Novak Djoković wraz z Rogerem Federerem i Rafaelem Nadalem tworzy tzw. "Wielką Trójkę". Serb, Szwajcar i Hiszpan to trzej najbardziej utytułowani tenisiści w historii, mający w dorobku wiele rekordowych osiągnięć. Jednak w ostatnim czasie coraz częściej pojawiają się głosy, że ich dominacja dobiega końca.
- Myślę, że to logiczny i naturalny cykl - odniósł się do tych opinii Djoković podczas konferencji prasowej w Abu Zabi, cytowany przez "The National". - Roger, Rafa i ja mówiliśmy, że tak się stanie, że zostaniemy zastąpieni w pierwszej "trójce" rankingu, a turnieje wielkoszlemowe zaczną wygrywać nowi faceci. Staramy się, by przedłużyć ich oczekiwanie, jednak jest to nieuniknione i oni każdego roku coraz bardziej się zbliżają.
- Mieliśmy Dominika Thiema w finale Rolanda Garrosa, a Stefanos Tsitsipas i Alexander Zverev wygrali ATP Finals - kontynuował. - Ci faceci mają już ustaloną pozycję w czołowej "piątce" rankingu. Oni chcą być najlepszymi tenisistami świata i ostatecznie tak będzie, a naszym zadaniem jest dopilnowanie, aby nie stało się to bardzo szybko.
ZOBACZ WIDEO: #dziejesiewsporcie: Daniela Hantuchova i legendarny hokeista. Media już plotkują
W 2019 roku Djoković zdobył dwa tytuły wielkoszlemowe (Australian Open i Wimbledon) oraz zakończył sezon na drugim miejscu w rankingu. Zapytany o cele na nadchodzące rozgrywki, odparł: - Najważniejsze będą turnieje wielkoszlemowe i igrzyska olimpijskie. Bardzo też doceniam rozgrywki drużynowe - Puchar Davisa i ATP Cup.
Oficjalną rywalizację w sezonie 2020 belgradczyk rozpocznie w ATP Cup (3-12 stycznia). Następnie zagra w Adelajdzie (12-18 stycznia) i wielkoszlemowym Australian Open (20 stycznia - 2 lutego). - Chcę dobrze rozpocząć sezon w ATP Cup i mam nadzieję, że będę w najwyższej formie w Australian Open.
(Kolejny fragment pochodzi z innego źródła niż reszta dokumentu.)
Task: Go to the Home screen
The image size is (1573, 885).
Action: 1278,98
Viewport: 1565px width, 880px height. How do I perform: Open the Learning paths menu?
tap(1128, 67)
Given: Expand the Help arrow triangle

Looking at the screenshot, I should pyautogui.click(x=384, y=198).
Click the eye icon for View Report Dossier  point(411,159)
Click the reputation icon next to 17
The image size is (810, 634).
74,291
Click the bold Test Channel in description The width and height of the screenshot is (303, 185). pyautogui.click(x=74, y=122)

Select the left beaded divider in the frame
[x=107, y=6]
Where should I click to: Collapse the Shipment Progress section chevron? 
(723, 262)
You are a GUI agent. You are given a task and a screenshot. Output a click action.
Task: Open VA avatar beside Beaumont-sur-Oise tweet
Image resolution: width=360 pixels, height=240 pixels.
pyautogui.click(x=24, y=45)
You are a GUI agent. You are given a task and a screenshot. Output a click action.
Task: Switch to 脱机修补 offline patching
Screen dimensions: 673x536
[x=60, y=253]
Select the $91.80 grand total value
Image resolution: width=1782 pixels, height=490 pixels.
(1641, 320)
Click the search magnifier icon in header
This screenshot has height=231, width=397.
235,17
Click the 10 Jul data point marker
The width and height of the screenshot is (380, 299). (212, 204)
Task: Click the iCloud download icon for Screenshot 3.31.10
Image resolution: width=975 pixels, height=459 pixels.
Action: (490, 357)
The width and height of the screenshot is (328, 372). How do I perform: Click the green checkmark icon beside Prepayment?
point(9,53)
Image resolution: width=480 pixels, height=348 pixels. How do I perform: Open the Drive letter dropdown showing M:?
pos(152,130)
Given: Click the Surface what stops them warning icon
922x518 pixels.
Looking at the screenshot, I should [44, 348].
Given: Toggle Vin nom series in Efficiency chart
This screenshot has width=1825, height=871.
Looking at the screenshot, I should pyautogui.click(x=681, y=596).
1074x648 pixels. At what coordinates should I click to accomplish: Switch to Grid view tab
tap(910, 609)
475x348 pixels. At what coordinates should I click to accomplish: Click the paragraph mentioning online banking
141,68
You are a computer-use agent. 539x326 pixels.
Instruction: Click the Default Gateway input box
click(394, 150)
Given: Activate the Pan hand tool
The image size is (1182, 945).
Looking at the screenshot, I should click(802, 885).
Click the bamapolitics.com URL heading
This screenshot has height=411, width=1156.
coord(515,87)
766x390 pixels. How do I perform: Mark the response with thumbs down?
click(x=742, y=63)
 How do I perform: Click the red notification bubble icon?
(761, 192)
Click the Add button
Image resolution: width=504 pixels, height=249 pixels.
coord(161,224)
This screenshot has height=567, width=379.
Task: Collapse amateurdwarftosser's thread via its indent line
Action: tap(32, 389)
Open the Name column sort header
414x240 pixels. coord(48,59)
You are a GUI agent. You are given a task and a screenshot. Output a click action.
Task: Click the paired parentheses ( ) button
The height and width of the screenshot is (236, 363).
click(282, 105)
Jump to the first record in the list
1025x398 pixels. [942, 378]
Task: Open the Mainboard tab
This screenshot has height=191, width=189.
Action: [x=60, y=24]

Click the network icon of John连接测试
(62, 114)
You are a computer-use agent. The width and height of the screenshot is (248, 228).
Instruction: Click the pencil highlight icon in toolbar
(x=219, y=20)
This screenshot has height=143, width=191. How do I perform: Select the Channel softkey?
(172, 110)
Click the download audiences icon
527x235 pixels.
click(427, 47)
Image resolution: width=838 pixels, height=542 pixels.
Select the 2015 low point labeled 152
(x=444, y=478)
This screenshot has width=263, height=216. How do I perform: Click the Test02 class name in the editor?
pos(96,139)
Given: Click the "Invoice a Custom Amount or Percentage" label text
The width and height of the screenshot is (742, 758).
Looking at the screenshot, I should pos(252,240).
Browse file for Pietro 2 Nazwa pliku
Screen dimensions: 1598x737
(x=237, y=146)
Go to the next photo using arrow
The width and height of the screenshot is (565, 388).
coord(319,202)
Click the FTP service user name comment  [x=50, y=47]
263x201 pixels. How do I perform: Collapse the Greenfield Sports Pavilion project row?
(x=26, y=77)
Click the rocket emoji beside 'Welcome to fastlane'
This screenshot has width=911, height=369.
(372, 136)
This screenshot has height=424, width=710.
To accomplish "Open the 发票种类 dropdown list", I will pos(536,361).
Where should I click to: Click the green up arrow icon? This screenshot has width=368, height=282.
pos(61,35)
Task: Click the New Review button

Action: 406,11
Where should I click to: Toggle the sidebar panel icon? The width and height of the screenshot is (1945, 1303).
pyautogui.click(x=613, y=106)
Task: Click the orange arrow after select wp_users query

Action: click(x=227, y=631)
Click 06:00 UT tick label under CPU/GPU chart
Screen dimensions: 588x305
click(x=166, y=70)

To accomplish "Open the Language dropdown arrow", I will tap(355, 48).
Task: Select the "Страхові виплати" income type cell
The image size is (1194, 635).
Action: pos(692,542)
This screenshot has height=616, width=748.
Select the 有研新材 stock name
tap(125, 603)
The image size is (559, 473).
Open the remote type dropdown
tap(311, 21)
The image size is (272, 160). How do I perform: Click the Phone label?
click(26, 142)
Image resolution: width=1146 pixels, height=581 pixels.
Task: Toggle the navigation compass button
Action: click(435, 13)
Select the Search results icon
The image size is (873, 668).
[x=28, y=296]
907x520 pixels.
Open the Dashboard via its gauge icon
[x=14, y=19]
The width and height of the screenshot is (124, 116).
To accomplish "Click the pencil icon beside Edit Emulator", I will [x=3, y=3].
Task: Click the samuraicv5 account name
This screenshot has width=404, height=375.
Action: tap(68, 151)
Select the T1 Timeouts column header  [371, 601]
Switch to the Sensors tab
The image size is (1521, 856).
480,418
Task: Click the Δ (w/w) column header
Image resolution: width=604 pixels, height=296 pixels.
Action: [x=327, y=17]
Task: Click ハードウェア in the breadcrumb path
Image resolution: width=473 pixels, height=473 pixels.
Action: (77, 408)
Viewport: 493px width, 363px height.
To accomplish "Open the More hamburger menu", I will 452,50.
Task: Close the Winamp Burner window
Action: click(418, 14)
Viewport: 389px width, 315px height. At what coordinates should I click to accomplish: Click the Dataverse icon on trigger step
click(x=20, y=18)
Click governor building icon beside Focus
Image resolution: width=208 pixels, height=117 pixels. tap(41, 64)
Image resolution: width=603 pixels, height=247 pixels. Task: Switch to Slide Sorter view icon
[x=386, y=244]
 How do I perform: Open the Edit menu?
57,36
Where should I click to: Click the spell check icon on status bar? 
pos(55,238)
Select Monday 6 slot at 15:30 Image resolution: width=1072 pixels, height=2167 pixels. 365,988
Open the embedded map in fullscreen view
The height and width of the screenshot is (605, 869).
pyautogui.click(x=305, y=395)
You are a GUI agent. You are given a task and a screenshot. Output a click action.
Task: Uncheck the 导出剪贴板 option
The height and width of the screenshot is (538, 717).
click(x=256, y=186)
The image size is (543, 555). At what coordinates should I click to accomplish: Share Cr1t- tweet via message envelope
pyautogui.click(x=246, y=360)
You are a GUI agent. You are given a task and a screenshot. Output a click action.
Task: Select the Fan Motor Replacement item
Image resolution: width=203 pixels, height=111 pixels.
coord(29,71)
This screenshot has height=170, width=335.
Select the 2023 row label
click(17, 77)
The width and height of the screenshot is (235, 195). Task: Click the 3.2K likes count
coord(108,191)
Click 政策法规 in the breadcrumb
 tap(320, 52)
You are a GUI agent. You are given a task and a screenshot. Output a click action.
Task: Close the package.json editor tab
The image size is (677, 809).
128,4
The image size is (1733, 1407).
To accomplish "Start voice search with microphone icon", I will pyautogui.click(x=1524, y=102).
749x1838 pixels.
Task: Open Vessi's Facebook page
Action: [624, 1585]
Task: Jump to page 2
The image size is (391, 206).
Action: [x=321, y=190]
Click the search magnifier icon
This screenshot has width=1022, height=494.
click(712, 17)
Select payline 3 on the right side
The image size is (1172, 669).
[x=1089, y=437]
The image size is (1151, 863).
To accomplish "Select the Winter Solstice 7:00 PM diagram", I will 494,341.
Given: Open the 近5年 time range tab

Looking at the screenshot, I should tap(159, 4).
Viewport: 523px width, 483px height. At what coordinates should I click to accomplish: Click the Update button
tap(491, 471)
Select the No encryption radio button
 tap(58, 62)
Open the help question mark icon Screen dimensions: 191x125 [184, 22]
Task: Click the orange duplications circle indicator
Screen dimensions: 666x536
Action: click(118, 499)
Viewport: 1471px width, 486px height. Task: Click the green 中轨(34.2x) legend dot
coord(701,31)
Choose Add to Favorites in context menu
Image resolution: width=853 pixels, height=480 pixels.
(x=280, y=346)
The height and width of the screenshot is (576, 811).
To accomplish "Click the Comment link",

Historycznie to mój najlepszy turniej wielkoszlemowy i tam grałem swój najlepszy tenis. Bardzo lubię występować w Melbourne - stwierdził.
W tym tygodniu Djokovicia czeka jednak występ w pokazowym turnieju w Abu Zabi, w którym będzie bronił tytułu. Pierwszy mecz rozegra w piątek, kiedy to zmierzy się ze Stefanosem Tsitsipasem. - Okres pomiędzy sezonami nie był dla mnie długi, ale był pozytywny. Dobrze wypocząłem i spędziłem czas z rodziną. Teraz czekam na nowe wyzwania w 2020 roku. Mam nadzieję na dobry początek sezonu i zobaczymy, dokąd mnie to zaprowadzi - powiedział.